■ Your goal ■
Once you find the line below that has "This screenshot has height=868, width=1390.", output it and every line after it exactly, stopping after the line that has "Click the Tasks Completed progress bar", with no pictures.

■ Record excerpts ■
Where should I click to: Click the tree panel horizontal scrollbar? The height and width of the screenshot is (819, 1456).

---

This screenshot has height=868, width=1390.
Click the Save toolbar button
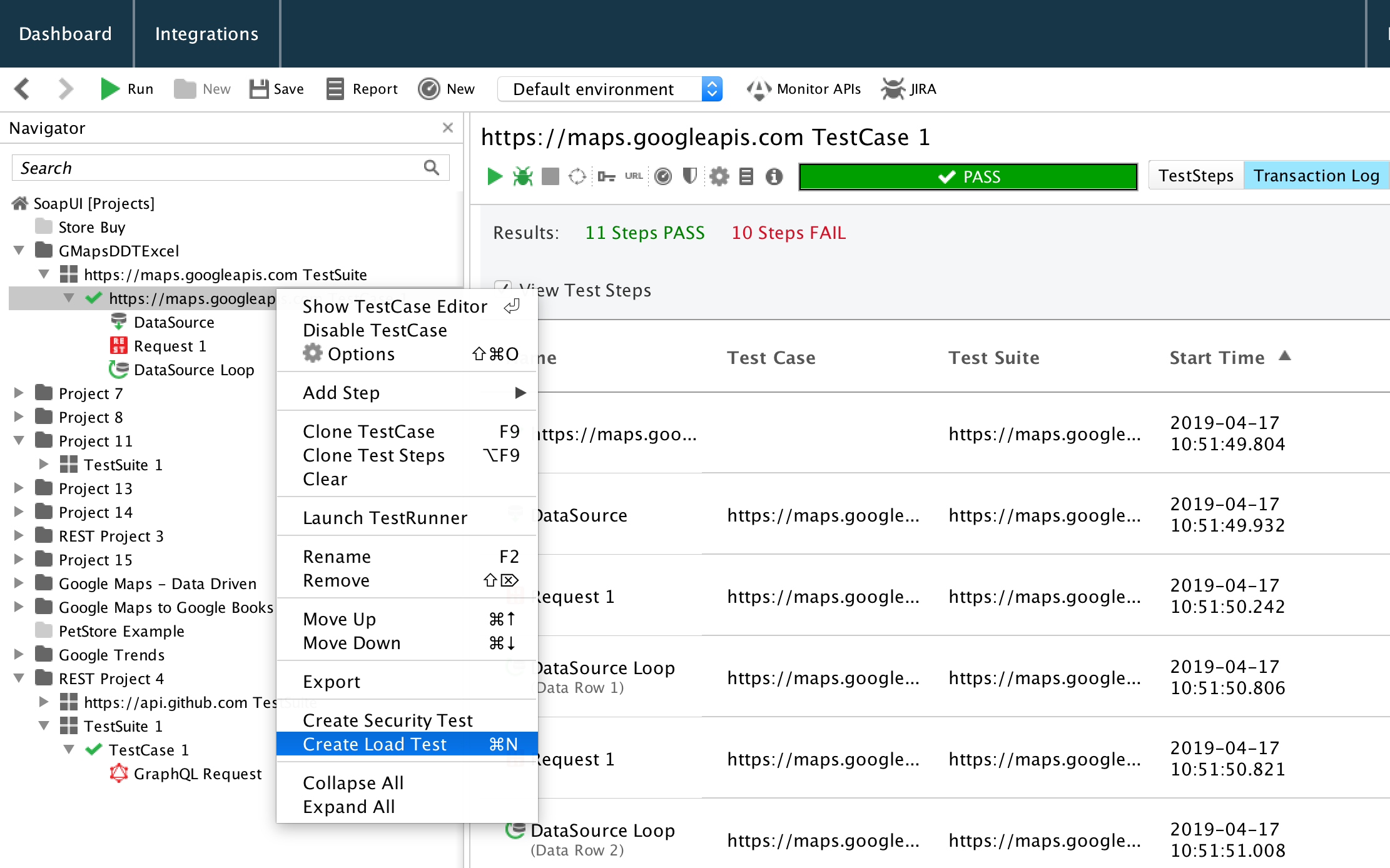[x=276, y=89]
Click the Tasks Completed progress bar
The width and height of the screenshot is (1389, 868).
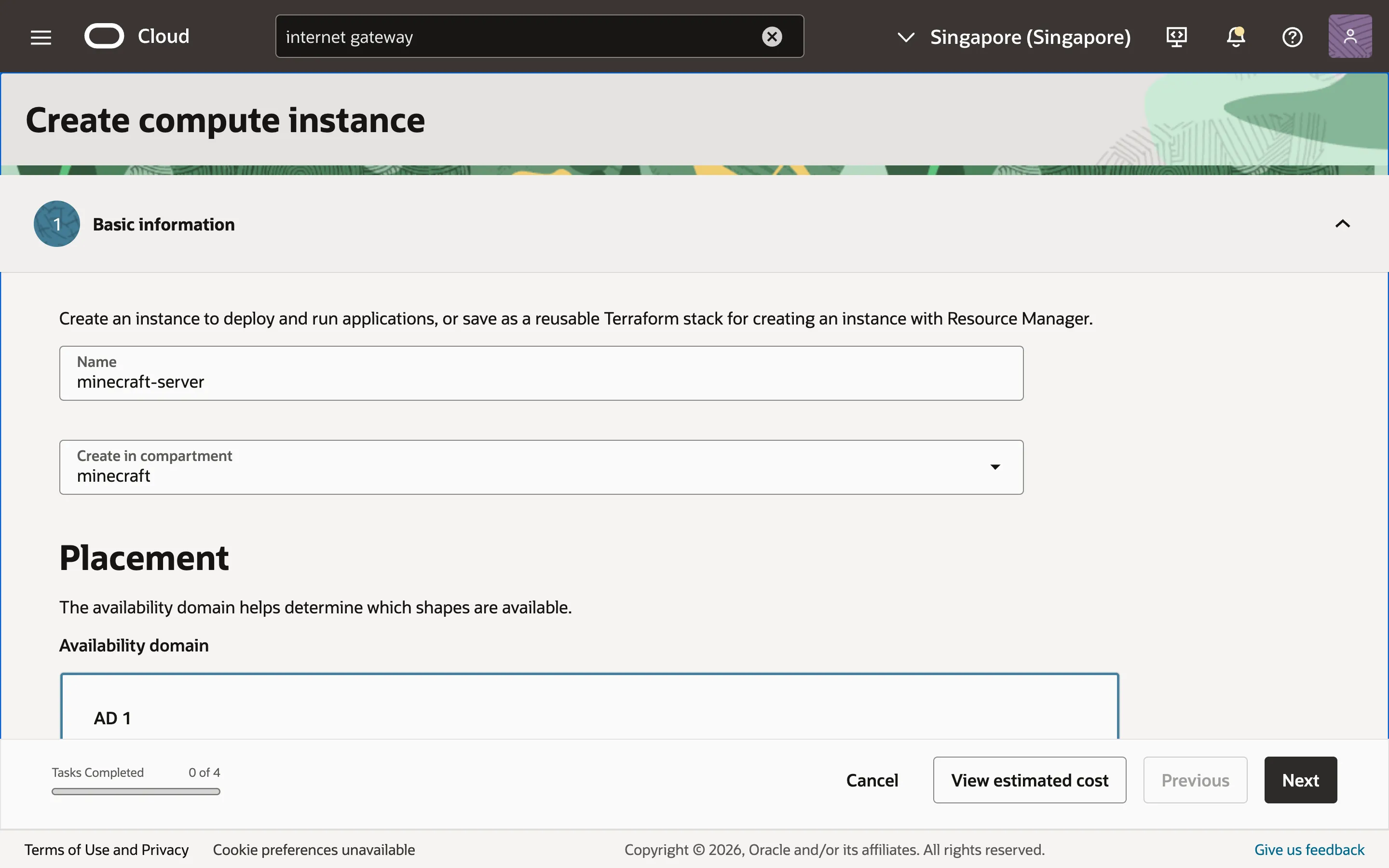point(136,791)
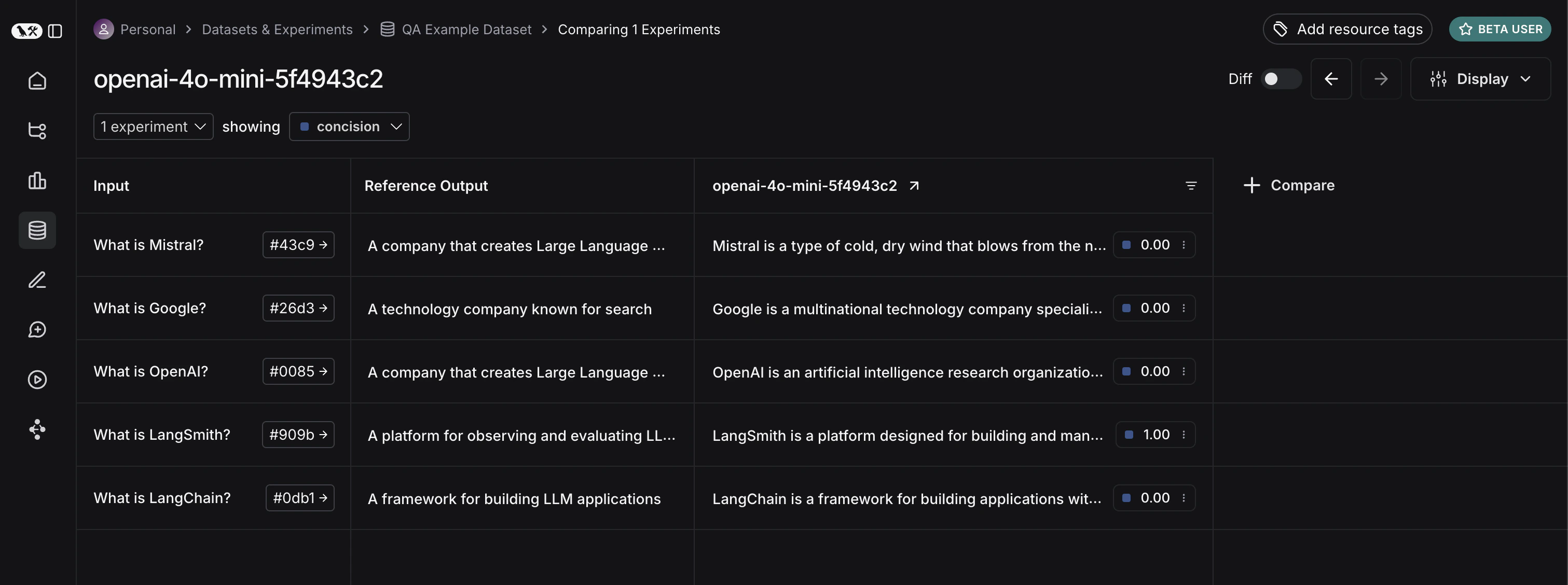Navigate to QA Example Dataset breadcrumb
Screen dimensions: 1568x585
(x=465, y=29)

■ Response for this exercise ■
This screenshot has height=868, width=1390.
Click the Save toolbar button
[x=276, y=89]
Click the Tasks Completed progress bar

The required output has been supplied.